(My mail is failing, so this will arrive very late, but i'm sending it anyway
 because, well, i've already written it  ;-) It's nice to see other people have
 already covered the important points.
----

Congratulations! (It looks like you used every single pin on the
microcontroller ;)

(2008.12.24) kirk...@pdx.edu:
>> About 2.2 nC at our operating point.
> ...
>> I don't think it's necessary.  But after talking to Keith, we'll add
>> the footprints.  We've got the space and I've got to rework that part
>> of the board to fix the D/S swap anyway.
>
> Yeah, that's a really low gate charge. I couldn't find the current limit 
> for the CC1111 GPIO pins, but you're probably right in that a resistor 
> may not be needed.

Assume the current limit on CC1111 is tens of milliamps. The horror and
hash on the igniter side is order amps into a ~1 Ohm load. I'm guessing
transition on the igniter side is no faster than ~100ns. Reverse
capacitance on FDN335 ~40pF, so capacitive feedback impedance >~2500 Ohm.

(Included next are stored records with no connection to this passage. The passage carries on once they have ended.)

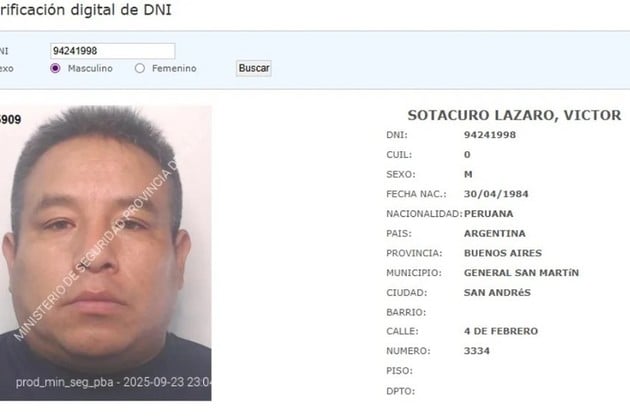The width and height of the screenshot is (630, 420).
Task: Click the Femenino text label
Action: (x=174, y=68)
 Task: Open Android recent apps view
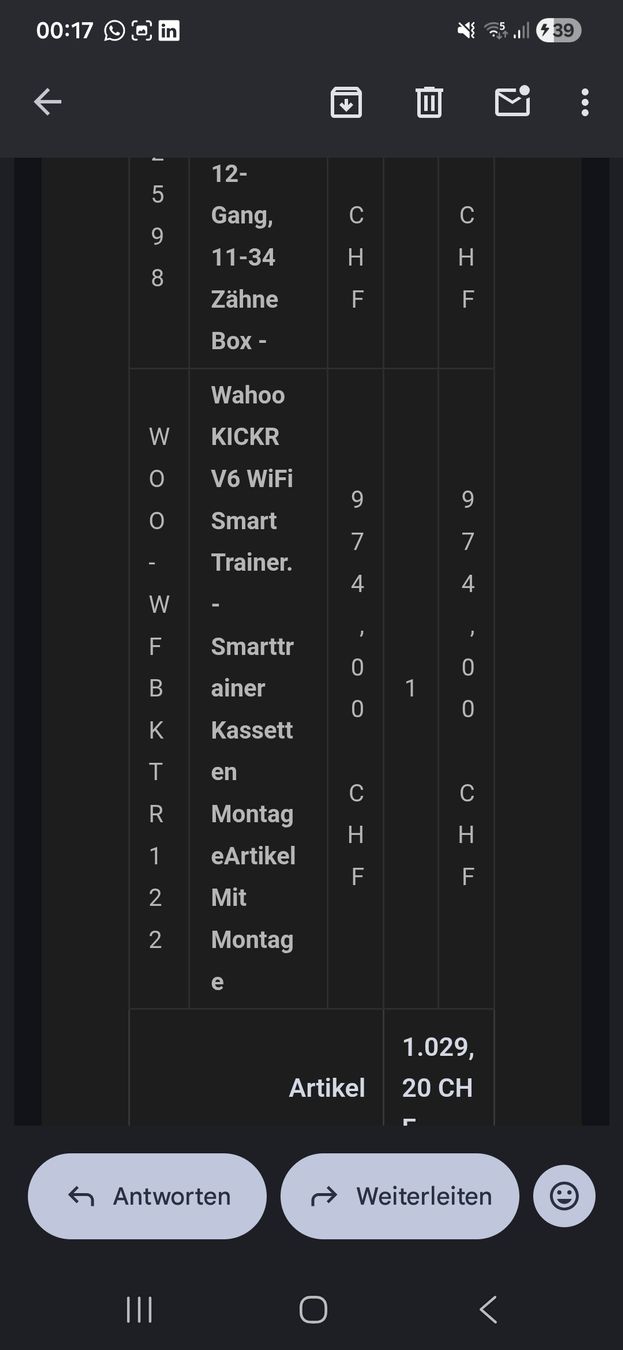point(139,1309)
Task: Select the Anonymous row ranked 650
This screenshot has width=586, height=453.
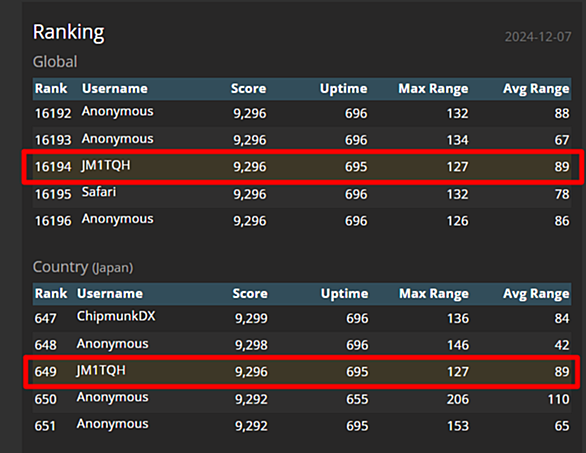Action: pyautogui.click(x=302, y=398)
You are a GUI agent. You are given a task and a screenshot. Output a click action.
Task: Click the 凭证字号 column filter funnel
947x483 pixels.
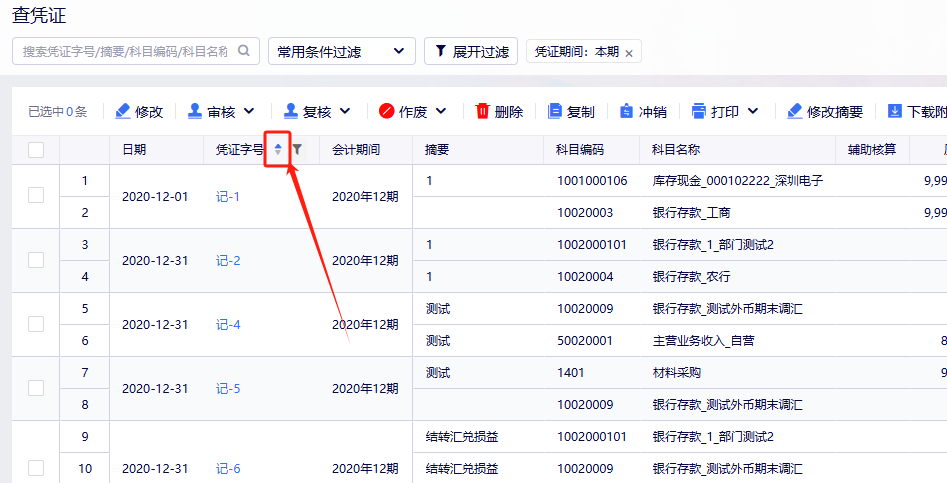pos(297,150)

Reflected hash should be under 10mA, probably ok.

During check-out 'scope the gates during ignition. If there's
oscillation or hash then a resistor in the 10-100 Ohm range should fix
it. IMO don't go above ~2k, because at that point the switching
transition will start to slow down.


>> I hate to take the voltage drop hit on a 3.7 volt nominal battery system...
>
> Agreed. In this type of application I would opt for a P-FET such as the 
> FDS6375, which keeps the voltage drop to the low millivolts or less. In 
> this case, you *would* want to swap the D and S connections to that the 
> body diode conducts only when the battery is right, and even then only 
> until the P-FET powers up. However if you can get it done with just the 
> connector, great! In my applications (off highway industrial equipment), 
> reverse battery connection is common, so I'm always thinking about it.

Some Li+P batteries these days have reverse protection circuits in them.

If the battery polarity was successfully reversed, i'm as confident as i
can get without trying it, that stuff will smoke.

-----

I'm not seeing anything that really requires change. What follows can
probably be safely ignored.

I don't put traces as close to the board edge as you have shown. Same
for component U4. Typically there would be a design rule of perhaps
1.5mm between components/traces and the board outline. This can be
handled at saw-out rather than in the gerbers.

I'm not sure to what extent your RF layout follows TI, but for example,
the hole between silkscreen indicators C23 and C24, what will surface
tension do to those adjacent components? I'm not sure, but it doesn't
look to me like they'll come out quite straight. But maybe i'm wrong.

Typically manufacturers don't recommend full solder paste coverage of
the exposed pad on parts bigger than ~3-4mm. They want to give the
solder paste farts somewhere to dissipate. The CC1111 data sheet
(SWRS033G p41) has a similar recommendation. I haven't seen the
tic-tac-toe pattern shown in the datasheet before. Seems like it would
work. All i typically do is reduce the paste coverage to ~60% and leave
the mask alone, but i don't have any high-volume experience, maybe their
way is more reliable?

Finally, for the record, i will lobby for a change that i don't think
you should or will make.

I don't like mechanical power switches for high reliability devices, nor
for rechargeable batteries.

If it were me, i would change the power jumper to a 3 position. Jumping
1-2 would set a flip-flop or something, and the device would be on.

The device could power-down under software control at any time
thereafter, but only two circumstances would normally apply:
  1) Battery voltage falls to a minimum threshold
  2) Jumper moves to position 2-3 and remains for more than 10 seconds
     AND the state machine is not in any flight state.

I haven't designed it but i think this change would cost an extra jumper
pin, a single gate flip-flop, probably one small FET, and a couple
resistors/capacitors. Since you're out of microcontroller pins, some
creativity might be required, but there's most often a way.